(RECORDS PROVIDED)
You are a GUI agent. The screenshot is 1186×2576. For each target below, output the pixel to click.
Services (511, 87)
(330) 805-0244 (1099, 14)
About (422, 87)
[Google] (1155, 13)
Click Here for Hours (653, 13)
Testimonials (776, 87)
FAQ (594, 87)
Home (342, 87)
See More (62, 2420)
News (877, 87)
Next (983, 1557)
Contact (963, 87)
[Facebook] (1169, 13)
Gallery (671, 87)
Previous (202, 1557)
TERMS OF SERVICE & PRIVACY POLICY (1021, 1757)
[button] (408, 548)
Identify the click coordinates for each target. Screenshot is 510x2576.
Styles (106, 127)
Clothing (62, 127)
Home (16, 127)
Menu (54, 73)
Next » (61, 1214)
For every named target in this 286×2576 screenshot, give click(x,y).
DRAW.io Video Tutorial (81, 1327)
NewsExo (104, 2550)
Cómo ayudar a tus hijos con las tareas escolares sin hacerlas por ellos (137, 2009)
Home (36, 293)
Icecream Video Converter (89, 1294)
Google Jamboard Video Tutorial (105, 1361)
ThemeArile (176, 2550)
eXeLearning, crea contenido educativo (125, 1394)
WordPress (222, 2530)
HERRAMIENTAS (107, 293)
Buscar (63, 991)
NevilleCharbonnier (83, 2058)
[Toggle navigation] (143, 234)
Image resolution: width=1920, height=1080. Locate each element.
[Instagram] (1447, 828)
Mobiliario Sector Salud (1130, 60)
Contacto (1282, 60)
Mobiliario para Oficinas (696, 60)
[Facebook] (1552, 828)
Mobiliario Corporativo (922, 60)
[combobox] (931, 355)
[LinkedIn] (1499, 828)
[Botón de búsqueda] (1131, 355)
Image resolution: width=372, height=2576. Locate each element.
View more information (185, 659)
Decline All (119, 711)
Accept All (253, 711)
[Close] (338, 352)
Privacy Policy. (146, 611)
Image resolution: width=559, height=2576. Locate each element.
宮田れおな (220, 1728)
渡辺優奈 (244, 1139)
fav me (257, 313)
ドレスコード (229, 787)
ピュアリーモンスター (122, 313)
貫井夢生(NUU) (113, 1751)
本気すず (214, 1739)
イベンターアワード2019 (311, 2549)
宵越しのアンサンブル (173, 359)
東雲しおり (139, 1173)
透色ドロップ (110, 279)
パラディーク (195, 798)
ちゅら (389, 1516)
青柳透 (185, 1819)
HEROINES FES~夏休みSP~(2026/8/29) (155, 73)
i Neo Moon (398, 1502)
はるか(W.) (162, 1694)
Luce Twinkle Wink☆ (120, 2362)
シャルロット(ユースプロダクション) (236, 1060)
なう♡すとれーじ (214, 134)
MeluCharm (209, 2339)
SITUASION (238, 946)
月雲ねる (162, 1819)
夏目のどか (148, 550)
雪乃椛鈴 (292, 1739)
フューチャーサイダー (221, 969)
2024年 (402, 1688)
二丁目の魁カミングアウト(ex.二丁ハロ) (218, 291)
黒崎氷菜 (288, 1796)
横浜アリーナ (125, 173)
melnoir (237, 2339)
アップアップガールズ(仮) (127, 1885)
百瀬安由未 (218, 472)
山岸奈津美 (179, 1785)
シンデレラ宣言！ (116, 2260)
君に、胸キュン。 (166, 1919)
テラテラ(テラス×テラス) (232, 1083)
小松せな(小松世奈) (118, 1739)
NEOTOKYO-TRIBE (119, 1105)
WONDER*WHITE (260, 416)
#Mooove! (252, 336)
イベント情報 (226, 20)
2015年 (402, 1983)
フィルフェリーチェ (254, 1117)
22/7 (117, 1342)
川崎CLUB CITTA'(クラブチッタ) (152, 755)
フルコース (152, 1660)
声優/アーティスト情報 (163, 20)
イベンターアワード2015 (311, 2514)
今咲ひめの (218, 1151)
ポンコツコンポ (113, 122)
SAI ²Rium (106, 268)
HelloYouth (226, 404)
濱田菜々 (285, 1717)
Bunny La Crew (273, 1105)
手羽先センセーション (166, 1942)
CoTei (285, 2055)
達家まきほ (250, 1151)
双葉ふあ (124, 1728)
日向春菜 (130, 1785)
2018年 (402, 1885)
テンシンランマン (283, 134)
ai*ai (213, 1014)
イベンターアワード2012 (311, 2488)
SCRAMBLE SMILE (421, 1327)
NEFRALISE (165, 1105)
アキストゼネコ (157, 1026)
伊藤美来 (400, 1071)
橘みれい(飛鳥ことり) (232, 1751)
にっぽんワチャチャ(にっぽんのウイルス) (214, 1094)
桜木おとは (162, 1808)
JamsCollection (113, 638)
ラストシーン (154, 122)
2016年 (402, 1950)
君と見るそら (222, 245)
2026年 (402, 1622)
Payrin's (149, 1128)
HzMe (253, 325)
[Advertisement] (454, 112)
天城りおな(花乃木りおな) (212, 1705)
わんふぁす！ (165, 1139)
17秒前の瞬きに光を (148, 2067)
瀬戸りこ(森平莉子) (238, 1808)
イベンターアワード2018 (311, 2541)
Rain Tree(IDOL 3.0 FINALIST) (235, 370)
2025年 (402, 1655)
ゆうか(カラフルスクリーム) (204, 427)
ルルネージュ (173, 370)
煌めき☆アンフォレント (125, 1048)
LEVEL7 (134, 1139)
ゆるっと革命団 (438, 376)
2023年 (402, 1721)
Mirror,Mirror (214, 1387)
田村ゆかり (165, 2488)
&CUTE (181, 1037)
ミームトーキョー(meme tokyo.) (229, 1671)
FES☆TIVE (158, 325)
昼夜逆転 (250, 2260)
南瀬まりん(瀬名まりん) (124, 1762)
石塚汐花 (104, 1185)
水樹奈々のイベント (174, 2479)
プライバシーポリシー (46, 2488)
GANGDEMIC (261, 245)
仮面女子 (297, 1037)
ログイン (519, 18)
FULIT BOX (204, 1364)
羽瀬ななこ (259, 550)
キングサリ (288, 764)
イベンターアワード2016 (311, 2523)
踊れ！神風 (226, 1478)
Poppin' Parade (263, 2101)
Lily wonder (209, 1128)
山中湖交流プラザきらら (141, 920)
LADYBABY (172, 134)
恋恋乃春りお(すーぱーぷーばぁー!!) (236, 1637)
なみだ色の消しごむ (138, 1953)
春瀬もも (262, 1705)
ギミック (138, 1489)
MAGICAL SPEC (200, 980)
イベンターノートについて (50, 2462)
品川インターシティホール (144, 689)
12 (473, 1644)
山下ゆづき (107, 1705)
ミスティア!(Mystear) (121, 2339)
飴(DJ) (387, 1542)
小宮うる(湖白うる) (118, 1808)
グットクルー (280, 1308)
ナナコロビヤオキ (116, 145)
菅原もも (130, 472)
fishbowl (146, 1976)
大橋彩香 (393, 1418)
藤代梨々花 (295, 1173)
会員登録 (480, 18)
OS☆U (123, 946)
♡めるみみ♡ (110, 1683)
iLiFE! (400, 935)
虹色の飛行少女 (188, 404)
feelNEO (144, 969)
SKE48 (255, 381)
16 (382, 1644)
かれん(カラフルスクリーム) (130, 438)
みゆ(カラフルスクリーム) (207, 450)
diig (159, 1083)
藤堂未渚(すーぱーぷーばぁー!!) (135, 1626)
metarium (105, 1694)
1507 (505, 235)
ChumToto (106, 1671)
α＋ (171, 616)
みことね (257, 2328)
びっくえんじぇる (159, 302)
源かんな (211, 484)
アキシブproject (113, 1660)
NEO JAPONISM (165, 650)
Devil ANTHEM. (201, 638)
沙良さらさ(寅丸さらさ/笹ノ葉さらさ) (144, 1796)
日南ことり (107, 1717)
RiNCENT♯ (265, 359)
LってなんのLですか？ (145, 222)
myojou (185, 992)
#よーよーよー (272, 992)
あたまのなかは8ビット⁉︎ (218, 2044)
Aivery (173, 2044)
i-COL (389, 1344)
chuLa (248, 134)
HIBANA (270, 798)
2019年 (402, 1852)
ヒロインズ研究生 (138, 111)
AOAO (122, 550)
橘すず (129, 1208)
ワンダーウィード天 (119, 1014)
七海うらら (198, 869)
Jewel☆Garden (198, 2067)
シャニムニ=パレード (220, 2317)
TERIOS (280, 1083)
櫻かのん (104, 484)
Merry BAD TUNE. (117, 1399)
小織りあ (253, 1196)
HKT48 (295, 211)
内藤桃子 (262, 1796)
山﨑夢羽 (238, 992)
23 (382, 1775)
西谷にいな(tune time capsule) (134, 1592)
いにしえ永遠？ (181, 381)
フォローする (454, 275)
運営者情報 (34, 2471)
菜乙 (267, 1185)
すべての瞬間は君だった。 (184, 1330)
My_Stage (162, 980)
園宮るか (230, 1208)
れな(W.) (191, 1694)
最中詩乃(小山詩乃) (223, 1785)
(End RECORDS PROVIDED)
- WHAT YOU NEED TO DO: Reproduce the lines of the entries above from the one with "Payrin's (149, 1128)" to the one with "ミームトーキョー(meme tokyo.) (229, 1671)", both included, exactly and without any other line.

- OUTPUT BELOW:
Payrin's (149, 1128)
HzMe (253, 325)
[Advertisement] (454, 112)
天城りおな(花乃木りおな) (212, 1705)
わんふぁす！ (165, 1139)
17秒前の瞬きに光を (148, 2067)
瀬戸りこ(森平莉子) (238, 1808)
イベンターアワード2018 (311, 2541)
Rain Tree(IDOL 3.0 FINALIST) (235, 370)
2025年 (402, 1655)
ゆうか(カラフルスクリーム) (204, 427)
ルルネージュ (173, 370)
煌めき☆アンフォレント (125, 1048)
LEVEL7 (134, 1139)
ゆるっと革命団 (438, 376)
2023年 (402, 1721)
Mirror,Mirror (214, 1387)
田村ゆかり (165, 2488)
&CUTE (181, 1037)
ミームトーキョー(meme tokyo.) (229, 1671)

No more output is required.